:: INSTRUCTIONS FOR THE TASK ::
Give the entries again, exactly as written.

:: GIVEN RECORDS ::
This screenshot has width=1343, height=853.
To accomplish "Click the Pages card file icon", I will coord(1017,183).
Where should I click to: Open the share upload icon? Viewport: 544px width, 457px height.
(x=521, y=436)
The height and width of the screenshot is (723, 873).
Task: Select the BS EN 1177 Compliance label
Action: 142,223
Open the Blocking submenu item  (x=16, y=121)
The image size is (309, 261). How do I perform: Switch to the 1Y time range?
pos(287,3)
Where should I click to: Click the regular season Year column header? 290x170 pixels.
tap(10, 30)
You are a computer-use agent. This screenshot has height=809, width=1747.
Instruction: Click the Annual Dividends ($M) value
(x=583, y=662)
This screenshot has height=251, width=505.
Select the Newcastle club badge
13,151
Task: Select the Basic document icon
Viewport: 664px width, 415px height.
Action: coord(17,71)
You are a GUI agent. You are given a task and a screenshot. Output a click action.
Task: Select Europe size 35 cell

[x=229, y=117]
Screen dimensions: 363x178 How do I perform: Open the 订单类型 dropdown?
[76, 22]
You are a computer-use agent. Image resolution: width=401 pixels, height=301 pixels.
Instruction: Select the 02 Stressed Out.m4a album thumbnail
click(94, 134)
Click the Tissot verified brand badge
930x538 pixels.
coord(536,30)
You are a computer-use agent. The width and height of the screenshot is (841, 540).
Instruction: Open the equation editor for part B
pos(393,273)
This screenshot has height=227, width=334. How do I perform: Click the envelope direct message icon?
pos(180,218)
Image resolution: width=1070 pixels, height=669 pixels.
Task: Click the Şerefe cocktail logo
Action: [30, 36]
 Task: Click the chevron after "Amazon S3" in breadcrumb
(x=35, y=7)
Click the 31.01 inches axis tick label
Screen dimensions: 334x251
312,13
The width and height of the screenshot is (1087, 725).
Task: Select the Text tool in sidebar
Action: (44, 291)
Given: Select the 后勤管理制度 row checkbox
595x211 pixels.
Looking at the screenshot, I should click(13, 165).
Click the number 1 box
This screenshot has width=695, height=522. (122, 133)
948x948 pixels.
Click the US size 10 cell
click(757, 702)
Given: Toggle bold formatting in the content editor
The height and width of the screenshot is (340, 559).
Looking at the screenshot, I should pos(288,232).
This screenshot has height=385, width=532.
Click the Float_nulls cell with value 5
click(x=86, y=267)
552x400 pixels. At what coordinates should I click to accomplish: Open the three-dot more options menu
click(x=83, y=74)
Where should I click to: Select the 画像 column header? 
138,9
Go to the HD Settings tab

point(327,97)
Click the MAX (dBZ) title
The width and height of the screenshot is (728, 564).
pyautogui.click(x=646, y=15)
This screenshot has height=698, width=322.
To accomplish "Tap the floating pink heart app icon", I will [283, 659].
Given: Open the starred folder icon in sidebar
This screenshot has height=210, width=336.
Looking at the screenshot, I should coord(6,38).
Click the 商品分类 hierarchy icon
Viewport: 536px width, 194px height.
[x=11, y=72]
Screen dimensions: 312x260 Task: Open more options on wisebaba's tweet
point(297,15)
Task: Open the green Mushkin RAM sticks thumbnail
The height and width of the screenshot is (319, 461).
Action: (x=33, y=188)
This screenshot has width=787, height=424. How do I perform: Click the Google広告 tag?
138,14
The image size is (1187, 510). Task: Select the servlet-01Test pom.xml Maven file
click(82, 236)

:: PROBLEM SOLUTION ::
This screenshot has width=1343, height=853.
To accomplish "Click the Pages card file icon", I will coord(1017,183).
Where should I click to: Open the share upload icon? Viewport: 544px width, 457px height.
(x=521, y=436)
The height and width of the screenshot is (723, 873).
Task: Select the BS EN 1177 Compliance label
Action: 142,223
Open the Blocking submenu item  (x=16, y=121)
The image size is (309, 261). How do I perform: Switch to the 1Y time range?
pos(287,3)
Where should I click to: Click the regular season Year column header? 290x170 pixels.
tap(10, 30)
You are a computer-use agent. This screenshot has height=809, width=1747.
Instruction: Click the Annual Dividends ($M) value
(x=583, y=662)
This screenshot has height=251, width=505.
Select the Newcastle club badge
13,151
Task: Select the Basic document icon
Viewport: 664px width, 415px height.
Action: coord(17,71)
You are a GUI agent. You are given a task and a screenshot. Output a click action.
Task: Select Europe size 35 cell

[x=229, y=117]
Screen dimensions: 363x178 How do I perform: Open the 订单类型 dropdown?
[76, 22]
You are a computer-use agent. Image resolution: width=401 pixels, height=301 pixels.
Instruction: Select the 02 Stressed Out.m4a album thumbnail
click(94, 134)
Click the Tissot verified brand badge
930x538 pixels.
coord(536,30)
You are a computer-use agent. The width and height of the screenshot is (841, 540).
Instruction: Open the equation editor for part B
pos(393,273)
This screenshot has height=227, width=334. How do I perform: Click the envelope direct message icon?
pos(180,218)
Image resolution: width=1070 pixels, height=669 pixels.
Task: Click the Şerefe cocktail logo
Action: [30, 36]
 Task: Click the chevron after "Amazon S3" in breadcrumb
(x=35, y=7)
Click the 31.01 inches axis tick label
Screen dimensions: 334x251
312,13
The width and height of the screenshot is (1087, 725).
Task: Select the Text tool in sidebar
Action: (44, 291)
Given: Select the 后勤管理制度 row checkbox
595x211 pixels.
Looking at the screenshot, I should click(13, 165).
Click the number 1 box
This screenshot has width=695, height=522. (122, 133)
948x948 pixels.
Click the US size 10 cell
click(757, 702)
Given: Toggle bold formatting in the content editor
The height and width of the screenshot is (340, 559).
Looking at the screenshot, I should pos(288,232).
This screenshot has height=385, width=532.
Click the Float_nulls cell with value 5
click(x=86, y=267)
552x400 pixels. At what coordinates should I click to accomplish: Open the three-dot more options menu
click(x=83, y=74)
Where should I click to: Select the 画像 column header? 
138,9
Go to the HD Settings tab

point(327,97)
Click the MAX (dBZ) title
The width and height of the screenshot is (728, 564).
pyautogui.click(x=646, y=15)
This screenshot has height=698, width=322.
To accomplish "Tap the floating pink heart app icon", I will [283, 659].
Given: Open the starred folder icon in sidebar
This screenshot has height=210, width=336.
Looking at the screenshot, I should coord(6,38).
Click the 商品分类 hierarchy icon
Viewport: 536px width, 194px height.
[x=11, y=72]
Screen dimensions: 312x260 Task: Open more options on wisebaba's tweet
point(297,15)
Task: Open the green Mushkin RAM sticks thumbnail
The height and width of the screenshot is (319, 461).
Action: (x=33, y=188)
This screenshot has width=787, height=424. How do I perform: Click the Google広告 tag?
138,14
The image size is (1187, 510). Task: Select the servlet-01Test pom.xml Maven file
click(82, 236)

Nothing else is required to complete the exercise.